PROBLEM: Set out the rows as a JSON list of strings, one string per line and blank lines omitted, beginning with the line containing "Screen dimensions: 1412x840" and continuing through the line containing "[x=562, y=308]", with both of those lines included.

###

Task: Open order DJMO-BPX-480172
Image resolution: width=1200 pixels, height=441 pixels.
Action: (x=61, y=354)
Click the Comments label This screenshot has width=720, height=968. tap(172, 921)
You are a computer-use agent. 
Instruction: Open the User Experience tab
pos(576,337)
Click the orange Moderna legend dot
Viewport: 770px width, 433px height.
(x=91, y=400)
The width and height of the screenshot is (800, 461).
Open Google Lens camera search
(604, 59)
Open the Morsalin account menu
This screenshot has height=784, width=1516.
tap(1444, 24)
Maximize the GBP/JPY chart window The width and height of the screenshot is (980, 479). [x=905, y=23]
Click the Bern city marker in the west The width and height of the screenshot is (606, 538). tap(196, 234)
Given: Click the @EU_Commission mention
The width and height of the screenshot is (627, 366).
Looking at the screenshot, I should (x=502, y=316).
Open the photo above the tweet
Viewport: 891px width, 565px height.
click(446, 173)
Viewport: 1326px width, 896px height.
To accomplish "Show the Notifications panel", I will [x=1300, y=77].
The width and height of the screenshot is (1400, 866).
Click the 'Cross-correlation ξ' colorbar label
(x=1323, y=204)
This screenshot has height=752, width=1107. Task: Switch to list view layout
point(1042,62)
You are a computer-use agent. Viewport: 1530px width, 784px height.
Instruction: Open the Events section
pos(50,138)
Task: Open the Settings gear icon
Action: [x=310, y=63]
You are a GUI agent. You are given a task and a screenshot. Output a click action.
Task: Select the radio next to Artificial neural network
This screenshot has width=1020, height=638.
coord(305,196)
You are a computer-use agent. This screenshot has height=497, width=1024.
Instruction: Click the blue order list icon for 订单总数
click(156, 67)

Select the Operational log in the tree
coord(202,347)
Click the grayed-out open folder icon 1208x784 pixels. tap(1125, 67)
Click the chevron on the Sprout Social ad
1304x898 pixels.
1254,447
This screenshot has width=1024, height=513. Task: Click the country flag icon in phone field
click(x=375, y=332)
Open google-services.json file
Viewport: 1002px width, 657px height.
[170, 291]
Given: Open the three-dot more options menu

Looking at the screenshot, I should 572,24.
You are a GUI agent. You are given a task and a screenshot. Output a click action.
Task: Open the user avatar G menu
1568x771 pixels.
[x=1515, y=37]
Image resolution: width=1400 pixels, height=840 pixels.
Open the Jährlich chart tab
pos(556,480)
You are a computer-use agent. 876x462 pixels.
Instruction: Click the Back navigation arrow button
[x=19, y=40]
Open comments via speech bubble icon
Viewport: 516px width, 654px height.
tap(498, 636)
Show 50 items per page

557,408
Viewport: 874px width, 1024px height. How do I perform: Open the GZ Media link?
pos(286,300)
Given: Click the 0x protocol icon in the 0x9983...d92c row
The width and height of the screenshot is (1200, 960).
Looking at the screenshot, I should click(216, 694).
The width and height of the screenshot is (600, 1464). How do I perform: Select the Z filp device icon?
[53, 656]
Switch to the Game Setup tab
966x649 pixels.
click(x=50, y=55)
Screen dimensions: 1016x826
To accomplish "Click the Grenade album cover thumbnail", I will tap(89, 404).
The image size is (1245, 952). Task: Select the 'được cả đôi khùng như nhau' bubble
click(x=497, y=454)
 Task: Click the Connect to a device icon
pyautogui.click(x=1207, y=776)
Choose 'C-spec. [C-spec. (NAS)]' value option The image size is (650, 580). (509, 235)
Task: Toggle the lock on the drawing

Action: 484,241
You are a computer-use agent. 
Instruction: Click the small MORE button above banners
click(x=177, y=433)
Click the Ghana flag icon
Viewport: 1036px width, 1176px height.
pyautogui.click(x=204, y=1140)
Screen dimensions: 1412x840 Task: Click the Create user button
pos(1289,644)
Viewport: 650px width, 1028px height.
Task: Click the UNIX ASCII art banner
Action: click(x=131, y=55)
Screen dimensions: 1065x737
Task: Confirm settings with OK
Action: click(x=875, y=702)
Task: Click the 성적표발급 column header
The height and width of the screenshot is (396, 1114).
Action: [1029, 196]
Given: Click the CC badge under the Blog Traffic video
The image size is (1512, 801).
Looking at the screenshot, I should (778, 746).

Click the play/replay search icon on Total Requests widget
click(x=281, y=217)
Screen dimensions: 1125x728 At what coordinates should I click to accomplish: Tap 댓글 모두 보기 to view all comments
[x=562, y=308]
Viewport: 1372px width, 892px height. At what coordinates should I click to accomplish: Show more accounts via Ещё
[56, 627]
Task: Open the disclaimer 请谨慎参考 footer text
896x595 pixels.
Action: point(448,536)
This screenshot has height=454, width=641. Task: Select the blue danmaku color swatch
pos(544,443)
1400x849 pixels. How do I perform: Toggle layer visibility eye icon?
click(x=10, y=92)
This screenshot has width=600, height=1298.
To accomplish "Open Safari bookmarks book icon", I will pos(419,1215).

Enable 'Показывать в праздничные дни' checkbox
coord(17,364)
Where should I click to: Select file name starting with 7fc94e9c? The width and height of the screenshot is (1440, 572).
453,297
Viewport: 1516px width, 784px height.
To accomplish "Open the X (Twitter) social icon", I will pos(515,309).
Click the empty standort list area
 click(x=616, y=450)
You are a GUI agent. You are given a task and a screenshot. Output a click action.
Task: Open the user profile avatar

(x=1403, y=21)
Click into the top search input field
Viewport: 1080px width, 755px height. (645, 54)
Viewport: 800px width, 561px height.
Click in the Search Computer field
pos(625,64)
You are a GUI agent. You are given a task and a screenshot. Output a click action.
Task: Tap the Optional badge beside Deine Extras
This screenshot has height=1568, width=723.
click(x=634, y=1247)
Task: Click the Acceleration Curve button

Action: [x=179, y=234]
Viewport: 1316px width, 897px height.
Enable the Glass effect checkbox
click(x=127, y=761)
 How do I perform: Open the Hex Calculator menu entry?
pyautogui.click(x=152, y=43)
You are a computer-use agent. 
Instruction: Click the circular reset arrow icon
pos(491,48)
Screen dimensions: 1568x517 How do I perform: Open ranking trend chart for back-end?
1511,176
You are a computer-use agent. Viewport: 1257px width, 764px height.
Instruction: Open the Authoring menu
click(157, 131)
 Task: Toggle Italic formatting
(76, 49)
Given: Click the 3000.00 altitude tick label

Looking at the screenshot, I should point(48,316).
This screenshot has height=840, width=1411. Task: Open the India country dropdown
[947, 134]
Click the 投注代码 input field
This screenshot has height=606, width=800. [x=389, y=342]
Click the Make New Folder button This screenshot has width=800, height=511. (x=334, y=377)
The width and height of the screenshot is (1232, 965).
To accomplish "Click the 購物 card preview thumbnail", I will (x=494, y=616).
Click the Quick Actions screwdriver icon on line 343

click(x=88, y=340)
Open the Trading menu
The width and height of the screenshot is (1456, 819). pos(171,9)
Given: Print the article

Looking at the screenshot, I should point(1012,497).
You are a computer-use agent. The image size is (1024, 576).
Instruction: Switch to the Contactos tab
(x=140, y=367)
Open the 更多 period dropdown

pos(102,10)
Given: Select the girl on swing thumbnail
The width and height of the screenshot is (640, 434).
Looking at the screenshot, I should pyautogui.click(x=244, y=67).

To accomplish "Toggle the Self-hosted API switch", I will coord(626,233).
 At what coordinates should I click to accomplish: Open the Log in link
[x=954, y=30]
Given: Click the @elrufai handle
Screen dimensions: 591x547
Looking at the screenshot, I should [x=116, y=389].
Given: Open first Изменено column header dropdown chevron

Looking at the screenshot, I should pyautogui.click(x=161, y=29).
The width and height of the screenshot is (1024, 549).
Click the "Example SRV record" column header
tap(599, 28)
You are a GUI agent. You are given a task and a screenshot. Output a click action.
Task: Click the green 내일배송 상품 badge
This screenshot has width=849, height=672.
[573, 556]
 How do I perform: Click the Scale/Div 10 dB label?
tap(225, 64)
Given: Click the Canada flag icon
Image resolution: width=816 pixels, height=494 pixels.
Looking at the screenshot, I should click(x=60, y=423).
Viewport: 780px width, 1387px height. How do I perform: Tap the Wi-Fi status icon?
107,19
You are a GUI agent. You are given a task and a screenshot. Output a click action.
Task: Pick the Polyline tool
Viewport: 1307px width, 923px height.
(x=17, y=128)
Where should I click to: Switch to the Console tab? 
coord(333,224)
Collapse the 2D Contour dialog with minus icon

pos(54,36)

###

FULL ANSWER:
[
  "Screen dimensions: 1412x840 Task: Click the Create user button",
  "pos(1289,644)",
  "Viewport: 650px width, 1028px height.",
  "Task: Click the UNIX ASCII art banner",
  "Action: click(x=131, y=55)",
  "Screen dimensions: 1065x737",
  "Task: Confirm settings with OK",
  "Action: click(x=875, y=702)",
  "Task: Click the 성적표발급 column header",
  "The height and width of the screenshot is (396, 1114).",
  "Action: [1029, 196]",
  "Given: Click the CC badge under the Blog Traffic video",
  "The image size is (1512, 801).",
  "Looking at the screenshot, I should (778, 746).",
  "Click the play/replay search icon on Total Requests widget",
  "click(x=281, y=217)",
  "Screen dimensions: 1125x728 At what coordinates should I click to accomplish: Tap 댓글 모두 보기 to view all comments",
  "[x=562, y=308]"
]